*** Provided entries ***
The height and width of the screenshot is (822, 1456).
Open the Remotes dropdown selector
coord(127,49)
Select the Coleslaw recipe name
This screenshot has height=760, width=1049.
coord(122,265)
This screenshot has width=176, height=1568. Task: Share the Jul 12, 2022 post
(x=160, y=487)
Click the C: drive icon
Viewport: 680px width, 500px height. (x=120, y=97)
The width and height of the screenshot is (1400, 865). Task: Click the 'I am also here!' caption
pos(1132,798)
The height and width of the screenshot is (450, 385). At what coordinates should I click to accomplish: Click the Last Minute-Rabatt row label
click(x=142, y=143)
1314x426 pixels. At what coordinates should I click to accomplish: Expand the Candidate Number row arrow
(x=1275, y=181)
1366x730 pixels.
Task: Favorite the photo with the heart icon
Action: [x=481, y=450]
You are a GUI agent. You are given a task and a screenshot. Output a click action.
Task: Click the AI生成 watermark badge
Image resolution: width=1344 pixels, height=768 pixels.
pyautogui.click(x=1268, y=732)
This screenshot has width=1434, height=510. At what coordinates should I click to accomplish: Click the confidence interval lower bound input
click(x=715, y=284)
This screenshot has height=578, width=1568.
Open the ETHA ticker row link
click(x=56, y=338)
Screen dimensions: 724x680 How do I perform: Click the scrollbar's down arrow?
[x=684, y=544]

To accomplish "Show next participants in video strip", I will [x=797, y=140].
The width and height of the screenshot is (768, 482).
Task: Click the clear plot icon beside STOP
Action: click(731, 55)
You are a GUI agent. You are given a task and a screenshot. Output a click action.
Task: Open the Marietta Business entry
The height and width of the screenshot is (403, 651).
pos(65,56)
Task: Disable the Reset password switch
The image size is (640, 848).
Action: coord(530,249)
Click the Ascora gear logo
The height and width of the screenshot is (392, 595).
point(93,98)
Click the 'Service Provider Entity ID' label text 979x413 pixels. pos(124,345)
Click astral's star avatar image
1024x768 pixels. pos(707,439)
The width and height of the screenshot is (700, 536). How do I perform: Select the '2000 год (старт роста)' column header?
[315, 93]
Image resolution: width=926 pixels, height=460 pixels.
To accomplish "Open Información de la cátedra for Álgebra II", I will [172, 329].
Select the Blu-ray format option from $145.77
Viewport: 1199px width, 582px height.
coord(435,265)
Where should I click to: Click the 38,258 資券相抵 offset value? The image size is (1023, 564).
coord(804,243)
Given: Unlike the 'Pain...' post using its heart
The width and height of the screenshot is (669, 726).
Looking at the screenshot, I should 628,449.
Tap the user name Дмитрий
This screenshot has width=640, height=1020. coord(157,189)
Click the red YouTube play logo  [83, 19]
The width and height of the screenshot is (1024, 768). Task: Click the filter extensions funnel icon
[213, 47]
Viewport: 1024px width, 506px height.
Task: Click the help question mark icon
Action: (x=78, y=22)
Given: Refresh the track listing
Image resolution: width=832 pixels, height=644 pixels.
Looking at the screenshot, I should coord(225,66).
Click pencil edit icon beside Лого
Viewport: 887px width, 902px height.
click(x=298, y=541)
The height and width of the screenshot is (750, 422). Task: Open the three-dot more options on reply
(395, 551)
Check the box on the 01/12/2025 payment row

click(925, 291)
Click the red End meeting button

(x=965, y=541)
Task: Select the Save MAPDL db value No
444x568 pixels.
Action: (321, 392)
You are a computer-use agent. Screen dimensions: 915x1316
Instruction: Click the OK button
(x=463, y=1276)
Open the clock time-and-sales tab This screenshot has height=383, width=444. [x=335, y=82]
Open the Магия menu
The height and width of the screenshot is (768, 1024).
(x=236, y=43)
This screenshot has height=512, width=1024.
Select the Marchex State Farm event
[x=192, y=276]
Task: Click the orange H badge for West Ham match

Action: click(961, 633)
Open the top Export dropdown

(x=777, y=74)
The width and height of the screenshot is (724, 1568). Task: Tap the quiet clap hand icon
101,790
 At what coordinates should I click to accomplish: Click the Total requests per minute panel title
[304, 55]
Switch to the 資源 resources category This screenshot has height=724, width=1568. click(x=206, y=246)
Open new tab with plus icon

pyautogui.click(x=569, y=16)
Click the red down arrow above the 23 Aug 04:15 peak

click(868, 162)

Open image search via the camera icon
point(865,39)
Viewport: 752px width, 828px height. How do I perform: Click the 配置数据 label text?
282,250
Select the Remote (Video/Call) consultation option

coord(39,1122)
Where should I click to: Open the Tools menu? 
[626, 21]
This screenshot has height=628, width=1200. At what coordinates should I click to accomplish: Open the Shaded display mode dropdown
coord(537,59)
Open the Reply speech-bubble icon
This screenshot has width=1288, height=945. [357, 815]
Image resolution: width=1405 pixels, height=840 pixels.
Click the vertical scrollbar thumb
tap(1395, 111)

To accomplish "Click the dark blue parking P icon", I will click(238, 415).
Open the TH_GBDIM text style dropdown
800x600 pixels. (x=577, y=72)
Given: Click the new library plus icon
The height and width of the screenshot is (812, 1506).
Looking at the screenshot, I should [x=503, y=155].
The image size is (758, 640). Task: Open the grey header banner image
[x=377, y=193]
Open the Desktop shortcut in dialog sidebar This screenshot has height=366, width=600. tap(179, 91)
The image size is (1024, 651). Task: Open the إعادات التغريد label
*** End of Provided entries ***
Your reply should be the material above, repeated word for word.

The height and width of the screenshot is (822, 1456).
Open the Remotes dropdown selector
coord(127,49)
Select the Coleslaw recipe name
This screenshot has height=760, width=1049.
coord(122,265)
This screenshot has width=176, height=1568. Task: Share the Jul 12, 2022 post
(x=160, y=487)
Click the C: drive icon
Viewport: 680px width, 500px height. (x=120, y=97)
The width and height of the screenshot is (1400, 865). Task: Click the 'I am also here!' caption
pos(1132,798)
The height and width of the screenshot is (450, 385). At what coordinates should I click to accomplish: Click the Last Minute-Rabatt row label
click(x=142, y=143)
1314x426 pixels. At what coordinates should I click to accomplish: Expand the Candidate Number row arrow
(x=1275, y=181)
1366x730 pixels.
Task: Favorite the photo with the heart icon
Action: [x=481, y=450]
You are a GUI agent. You are given a task and a screenshot. Output a click action.
Task: Click the AI生成 watermark badge
Image resolution: width=1344 pixels, height=768 pixels.
pyautogui.click(x=1268, y=732)
This screenshot has width=1434, height=510. At what coordinates should I click to accomplish: Click the confidence interval lower bound input
click(x=715, y=284)
This screenshot has height=578, width=1568.
Open the ETHA ticker row link
click(x=56, y=338)
Screen dimensions: 724x680 How do I perform: Click the scrollbar's down arrow?
[x=684, y=544]

To accomplish "Show next participants in video strip", I will [x=797, y=140].
The width and height of the screenshot is (768, 482).
Task: Click the clear plot icon beside STOP
Action: click(731, 55)
You are a GUI agent. You are given a task and a screenshot. Output a click action.
Task: Open the Marietta Business entry
The height and width of the screenshot is (403, 651).
pos(65,56)
Task: Disable the Reset password switch
The image size is (640, 848).
Action: coord(530,249)
Click the Ascora gear logo
The height and width of the screenshot is (392, 595).
point(93,98)
Click the 'Service Provider Entity ID' label text 979x413 pixels. pos(124,345)
Click astral's star avatar image
1024x768 pixels. pos(707,439)
The width and height of the screenshot is (700, 536). How do I perform: Select the '2000 год (старт роста)' column header?
[315, 93]
Image resolution: width=926 pixels, height=460 pixels.
To accomplish "Open Información de la cátedra for Álgebra II", I will [172, 329].
Select the Blu-ray format option from $145.77
Viewport: 1199px width, 582px height.
coord(435,265)
Where should I click to: Click the 38,258 資券相抵 offset value? The image size is (1023, 564).
coord(804,243)
Given: Unlike the 'Pain...' post using its heart
The width and height of the screenshot is (669, 726).
Looking at the screenshot, I should 628,449.
Tap the user name Дмитрий
This screenshot has width=640, height=1020. coord(157,189)
Click the red YouTube play logo  [83, 19]
The width and height of the screenshot is (1024, 768). Task: Click the filter extensions funnel icon
[213, 47]
Viewport: 1024px width, 506px height.
Task: Click the help question mark icon
Action: (x=78, y=22)
Given: Refresh the track listing
Image resolution: width=832 pixels, height=644 pixels.
Looking at the screenshot, I should coord(225,66).
Click pencil edit icon beside Лого
Viewport: 887px width, 902px height.
click(x=298, y=541)
The height and width of the screenshot is (750, 422). Task: Open the three-dot more options on reply
(395, 551)
Check the box on the 01/12/2025 payment row

click(925, 291)
Click the red End meeting button

(x=965, y=541)
Task: Select the Save MAPDL db value No
444x568 pixels.
Action: (321, 392)
You are a computer-use agent. Screen dimensions: 915x1316
Instruction: Click the OK button
(x=463, y=1276)
Open the clock time-and-sales tab This screenshot has height=383, width=444. [x=335, y=82]
Open the Магия menu
The height and width of the screenshot is (768, 1024).
(x=236, y=43)
This screenshot has height=512, width=1024.
Select the Marchex State Farm event
[x=192, y=276]
Task: Click the orange H badge for West Ham match

Action: click(961, 633)
Open the top Export dropdown

(x=777, y=74)
The width and height of the screenshot is (724, 1568). Task: Tap the quiet clap hand icon
101,790
 At what coordinates should I click to accomplish: Click the Total requests per minute panel title
[304, 55]
Switch to the 資源 resources category This screenshot has height=724, width=1568. click(x=206, y=246)
Open new tab with plus icon

pyautogui.click(x=569, y=16)
Click the red down arrow above the 23 Aug 04:15 peak

click(868, 162)

Open image search via the camera icon
point(865,39)
Viewport: 752px width, 828px height. How do I perform: Click the 配置数据 label text?
282,250
Select the Remote (Video/Call) consultation option

coord(39,1122)
Where should I click to: Open the Tools menu? 
[626, 21]
This screenshot has height=628, width=1200. At what coordinates should I click to accomplish: Open the Shaded display mode dropdown
coord(537,59)
Open the Reply speech-bubble icon
This screenshot has width=1288, height=945. [357, 815]
Image resolution: width=1405 pixels, height=840 pixels.
Click the vertical scrollbar thumb
tap(1395, 111)

To accomplish "Click the dark blue parking P icon", I will click(238, 415).
Open the TH_GBDIM text style dropdown
800x600 pixels. (x=577, y=72)
Given: Click the new library plus icon
The height and width of the screenshot is (812, 1506).
Looking at the screenshot, I should [x=503, y=155].
The image size is (758, 640). Task: Open the grey header banner image
[x=377, y=193]
Open the Desktop shortcut in dialog sidebar This screenshot has height=366, width=600. tap(179, 91)
The image size is (1024, 651). Task: Open the إعادات التغريد label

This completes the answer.